Forscherdatenbank
Dr. Malte von Bonin
Universitätsklinikum Carl Gustav Carus an der TU Dresden
Fetscherstraße 74
01307 Dresden
Programm
Cancer Immunotherapy (CI)
Übersicht
Preclinical evaluation of immunotherapeutic strategies
Immunoediting has been recognized as a hallmark of cancer and therapeutic strategies targeting immunoevasive mechanisms have been substantially improved outcome in some malignancies. We are interested in pre-clinical evaluation of novel immunotherapeutic approaches using in-vitro and in-vivo models. One emphasis is the combination of conventional therapeutic strategies e.g. radiotherapy with immunotherapeutic approaches to enhance therapeutic efficacy.
Future Projects and Goals
We have established in-vitro and in-vivo models to determine the efficacy of a switchable chimeric antigen receptor (CAR) system (UniCAR platform) to target solid malignancies. As proof-of-principle, high risk prostate cancer was shown to be amenable to cytotoxicity mediated by UniCAR T-cells. However, we found adaptive immunoevasive strategies which might mitigate efficacy of the UniCAR platform.
- Extension of the list of solid-tumors targetable by UniCAR T-cells
- Combination of the UniCAR platform with other targeted immunotherapies e.g. immune checkpoint inhibitors to counteract immunosubversive mechanisms of resistance and to further increase anti-tumor responses.
- Using external beam irradiation to modify adaptive immunoevasive mechanisms associated with activity of the UniCAR platform (immunosensitizing radiotherapy)
DKTK Junior Group Leader for Cancer Systems Biology
Single-cell approaches have not only revealed a wide variety of cell states, characterized by cells exhibiting striking differences in their transcriptional profile, but have also illuminated the mechanisms underlying state transitions in health and disease. Cellular plasticity and adaptive state changes have recently emerged as a basis for therapeutic resistance in cancer, and a better understanding of how cell state transitions are regulated is critical to develop therapeutic approaches that can overcome therapy resistance.

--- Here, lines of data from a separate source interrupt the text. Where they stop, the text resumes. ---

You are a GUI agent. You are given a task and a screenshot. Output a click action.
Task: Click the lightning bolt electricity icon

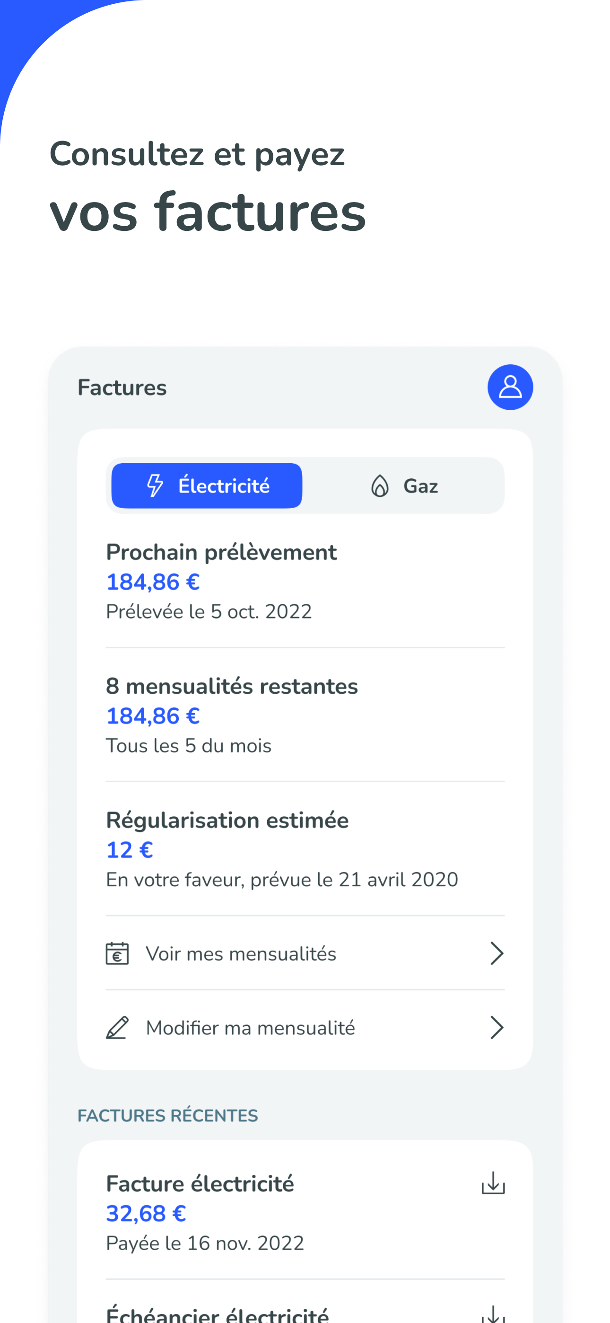click(155, 485)
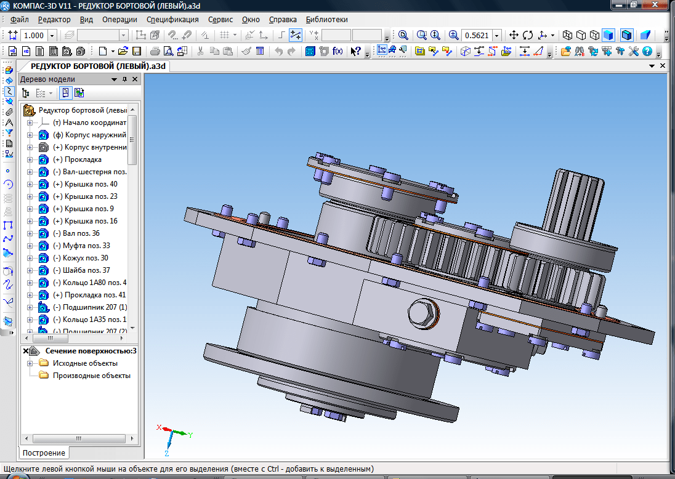Close the Дерево модели panel
Image resolution: width=675 pixels, height=479 pixels.
click(135, 79)
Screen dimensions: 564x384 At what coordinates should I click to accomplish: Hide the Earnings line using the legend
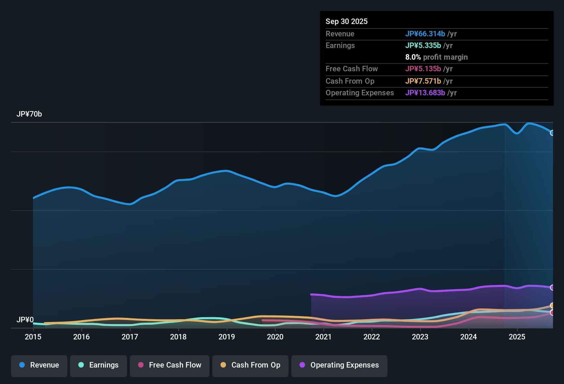[x=98, y=365]
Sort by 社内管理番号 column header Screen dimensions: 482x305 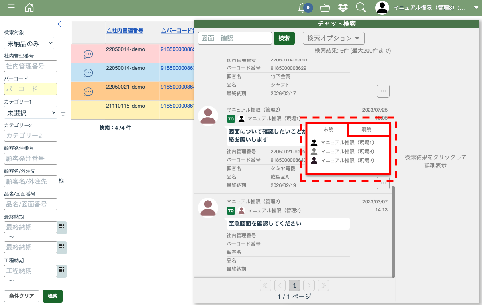[125, 31]
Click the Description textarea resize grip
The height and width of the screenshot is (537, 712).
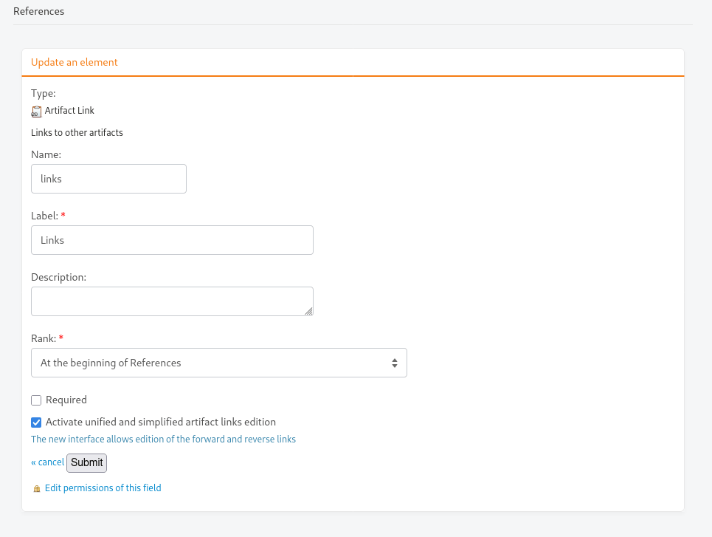[308, 311]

Our research focuses on understanding the mechanisms driving non-genetic cellular heterogeneity and therapy resistance in malignancy. Using novel single-cell sequencing approaches, we seek to develop new experimental and computational strategies to define altered cell states in both, cancer and immune cells. Our aim is to leverage a data driven strategy combined with single cell genomics and systems biology to address the challenges posed by heterogeneity in cancer, and to develop new strategies to overcome it, with the aim of translating laboratory-based findings into the clinic.